### WRITTEN EXERCISE A
Answer these questions using the passage about Torabi:
(i) In what field is Torabi studying for his doctorate in Paris?
(ii) What does the Ecole Lyonnaise de Bioforce specialize in?
(iii) Where did Torabi go at the end of his first year at that school?

Torabi, who is now studying in Paris for a doctorate in Political Science and International Relations, believes he has a 'moral obligation to the people I left behind'. This conviction spurred him to return to Afghanistan after he finished school in Pakistan. University was financially out of the question. He started work with Madera, a French organization involved in rural reconstruction.
Both the director of Madera and the French embassy in Kabul spotted Torabi's potential and he was offered a complete undergraduate education in France. He describes it as 'the best opportunity I ever had'. He felt that to serve Afghanistan, he needed to get experience in other countries and learn more about humanitarian aid.
At the end of his first year at the Ecole Lyonnaise de Bioforce, which specializes in humanitarian issues, Torabi went to Congo. The deaths, starvation and hatred caused by the civil war were even worse than the situation in Afghanistan - but helped him to compare and analyze the roots of conflict in different countries.

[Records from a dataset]
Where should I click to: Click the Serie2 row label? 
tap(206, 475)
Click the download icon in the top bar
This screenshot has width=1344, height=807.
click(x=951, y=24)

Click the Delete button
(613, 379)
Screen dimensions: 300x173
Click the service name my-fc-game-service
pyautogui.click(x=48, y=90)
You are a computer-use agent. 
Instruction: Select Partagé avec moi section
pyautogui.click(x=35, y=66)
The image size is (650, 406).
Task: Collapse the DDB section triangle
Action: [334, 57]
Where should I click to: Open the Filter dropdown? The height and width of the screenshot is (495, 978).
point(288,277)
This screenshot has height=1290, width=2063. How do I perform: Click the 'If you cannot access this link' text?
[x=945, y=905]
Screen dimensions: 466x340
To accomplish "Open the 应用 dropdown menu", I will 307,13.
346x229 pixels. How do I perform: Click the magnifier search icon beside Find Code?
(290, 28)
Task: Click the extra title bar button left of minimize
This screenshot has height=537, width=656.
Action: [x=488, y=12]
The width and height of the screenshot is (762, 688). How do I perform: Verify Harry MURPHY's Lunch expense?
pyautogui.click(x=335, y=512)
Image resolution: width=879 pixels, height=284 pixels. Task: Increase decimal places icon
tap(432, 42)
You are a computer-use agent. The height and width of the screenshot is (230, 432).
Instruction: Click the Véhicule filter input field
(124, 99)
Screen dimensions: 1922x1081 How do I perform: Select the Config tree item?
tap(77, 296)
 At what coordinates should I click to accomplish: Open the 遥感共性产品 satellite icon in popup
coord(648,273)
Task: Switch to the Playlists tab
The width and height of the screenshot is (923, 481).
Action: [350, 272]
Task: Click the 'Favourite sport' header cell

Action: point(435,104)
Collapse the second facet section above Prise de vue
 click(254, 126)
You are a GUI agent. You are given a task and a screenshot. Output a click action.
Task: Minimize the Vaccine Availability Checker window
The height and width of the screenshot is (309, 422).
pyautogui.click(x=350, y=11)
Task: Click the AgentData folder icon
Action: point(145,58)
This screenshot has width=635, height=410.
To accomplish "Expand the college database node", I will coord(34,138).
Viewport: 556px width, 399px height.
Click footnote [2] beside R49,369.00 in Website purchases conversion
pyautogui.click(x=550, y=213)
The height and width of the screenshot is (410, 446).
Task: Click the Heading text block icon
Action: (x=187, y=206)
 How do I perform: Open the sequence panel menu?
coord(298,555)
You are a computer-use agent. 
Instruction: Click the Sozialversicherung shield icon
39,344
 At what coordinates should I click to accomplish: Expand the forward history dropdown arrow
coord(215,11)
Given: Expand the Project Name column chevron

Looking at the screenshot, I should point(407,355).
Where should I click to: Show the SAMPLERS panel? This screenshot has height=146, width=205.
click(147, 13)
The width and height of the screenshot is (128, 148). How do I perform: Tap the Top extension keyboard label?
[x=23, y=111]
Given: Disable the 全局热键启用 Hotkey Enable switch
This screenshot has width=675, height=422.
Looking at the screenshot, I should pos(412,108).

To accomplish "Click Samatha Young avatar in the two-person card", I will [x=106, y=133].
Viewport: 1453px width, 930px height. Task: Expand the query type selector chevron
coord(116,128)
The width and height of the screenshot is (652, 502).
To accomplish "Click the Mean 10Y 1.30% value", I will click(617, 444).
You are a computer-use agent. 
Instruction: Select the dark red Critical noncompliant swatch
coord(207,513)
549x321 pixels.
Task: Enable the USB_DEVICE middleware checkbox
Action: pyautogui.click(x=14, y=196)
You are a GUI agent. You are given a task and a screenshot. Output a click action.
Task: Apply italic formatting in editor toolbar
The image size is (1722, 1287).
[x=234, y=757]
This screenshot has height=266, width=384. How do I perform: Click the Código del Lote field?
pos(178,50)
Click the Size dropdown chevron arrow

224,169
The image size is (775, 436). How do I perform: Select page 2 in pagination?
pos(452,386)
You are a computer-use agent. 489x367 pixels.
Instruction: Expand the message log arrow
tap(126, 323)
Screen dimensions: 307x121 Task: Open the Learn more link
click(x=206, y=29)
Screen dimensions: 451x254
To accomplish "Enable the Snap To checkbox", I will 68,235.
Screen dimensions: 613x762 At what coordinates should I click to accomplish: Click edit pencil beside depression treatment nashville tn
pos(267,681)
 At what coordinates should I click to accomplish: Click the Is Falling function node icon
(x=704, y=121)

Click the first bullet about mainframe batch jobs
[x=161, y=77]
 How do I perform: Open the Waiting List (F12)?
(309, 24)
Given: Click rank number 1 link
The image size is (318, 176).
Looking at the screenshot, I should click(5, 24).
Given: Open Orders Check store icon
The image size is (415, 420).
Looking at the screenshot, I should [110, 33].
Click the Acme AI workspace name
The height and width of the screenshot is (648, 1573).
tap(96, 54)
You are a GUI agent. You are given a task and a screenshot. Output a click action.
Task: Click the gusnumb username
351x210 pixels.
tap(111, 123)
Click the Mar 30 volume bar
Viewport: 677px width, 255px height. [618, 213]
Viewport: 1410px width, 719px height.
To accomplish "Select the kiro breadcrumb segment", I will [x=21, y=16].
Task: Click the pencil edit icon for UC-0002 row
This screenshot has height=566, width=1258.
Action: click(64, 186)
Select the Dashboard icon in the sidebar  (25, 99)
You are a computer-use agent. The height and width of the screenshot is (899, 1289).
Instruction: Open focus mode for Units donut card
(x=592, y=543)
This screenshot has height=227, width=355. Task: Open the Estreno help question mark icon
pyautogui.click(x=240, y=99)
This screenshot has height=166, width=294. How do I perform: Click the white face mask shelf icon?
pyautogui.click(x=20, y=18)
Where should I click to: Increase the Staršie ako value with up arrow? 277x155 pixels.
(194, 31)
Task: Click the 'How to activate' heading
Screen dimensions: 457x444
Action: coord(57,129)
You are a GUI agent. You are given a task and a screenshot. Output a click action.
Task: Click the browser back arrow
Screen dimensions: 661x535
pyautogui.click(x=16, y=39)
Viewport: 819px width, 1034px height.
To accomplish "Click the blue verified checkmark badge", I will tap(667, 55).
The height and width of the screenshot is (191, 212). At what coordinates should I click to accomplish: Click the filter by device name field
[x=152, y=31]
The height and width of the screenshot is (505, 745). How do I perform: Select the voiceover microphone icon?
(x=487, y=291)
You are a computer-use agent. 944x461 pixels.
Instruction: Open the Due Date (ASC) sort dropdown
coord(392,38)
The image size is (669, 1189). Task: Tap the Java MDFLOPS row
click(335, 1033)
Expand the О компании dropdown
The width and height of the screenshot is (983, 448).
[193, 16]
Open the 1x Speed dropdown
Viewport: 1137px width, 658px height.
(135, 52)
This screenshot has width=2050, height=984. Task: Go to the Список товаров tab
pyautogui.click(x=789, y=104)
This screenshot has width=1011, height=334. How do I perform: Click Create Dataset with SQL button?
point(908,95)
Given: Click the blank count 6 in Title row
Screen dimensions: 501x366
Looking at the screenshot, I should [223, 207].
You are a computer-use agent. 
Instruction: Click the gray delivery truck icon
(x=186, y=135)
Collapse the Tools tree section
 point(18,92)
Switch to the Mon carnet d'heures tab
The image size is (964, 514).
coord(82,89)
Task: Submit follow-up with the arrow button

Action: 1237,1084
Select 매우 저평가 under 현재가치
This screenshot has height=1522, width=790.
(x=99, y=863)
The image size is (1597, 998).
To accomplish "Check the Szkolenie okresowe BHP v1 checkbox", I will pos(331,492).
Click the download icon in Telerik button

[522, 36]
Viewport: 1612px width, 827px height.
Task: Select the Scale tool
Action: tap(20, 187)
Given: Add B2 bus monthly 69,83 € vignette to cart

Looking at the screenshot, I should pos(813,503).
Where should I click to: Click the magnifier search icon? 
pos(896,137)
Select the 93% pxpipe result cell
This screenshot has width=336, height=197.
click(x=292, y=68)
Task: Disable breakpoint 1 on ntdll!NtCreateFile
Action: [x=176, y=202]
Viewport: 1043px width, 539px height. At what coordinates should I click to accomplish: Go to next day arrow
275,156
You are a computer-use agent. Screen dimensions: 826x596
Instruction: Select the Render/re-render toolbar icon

### WRITTEN EXERCISE B
Rewrite the dataset rows starting at the line containing "Task: Submit follow-up with the arrow button" and ending at the last row, switching "magnifier" to "magnifying glass" and leaving everything else unchanged. Return only those lines.

### EXPECTED OUTPUT A
(i) Political Science and International Relations
(ii) Humanitarian issues
(iii) Congo

### EXPECTED OUTPUT B
Task: Submit follow-up with the arrow button

Action: 1237,1084
Select 매우 저평가 under 현재가치
This screenshot has height=1522, width=790.
(x=99, y=863)
The image size is (1597, 998).
To accomplish "Check the Szkolenie okresowe BHP v1 checkbox", I will pos(331,492).
Click the download icon in Telerik button

[522, 36]
Viewport: 1612px width, 827px height.
Task: Select the Scale tool
Action: tap(20, 187)
Given: Add B2 bus monthly 69,83 € vignette to cart

Looking at the screenshot, I should pos(813,503).
Where should I click to: Click the magnifying glass search icon? 
pos(896,137)
Select the 93% pxpipe result cell
This screenshot has width=336, height=197.
click(x=292, y=68)
Task: Disable breakpoint 1 on ntdll!NtCreateFile
Action: [x=176, y=202]
Viewport: 1043px width, 539px height. At what coordinates should I click to accomplish: Go to next day arrow
275,156
You are a computer-use agent. Screen dimensions: 826x596
Instruction: Select the Render/re-render toolbar icon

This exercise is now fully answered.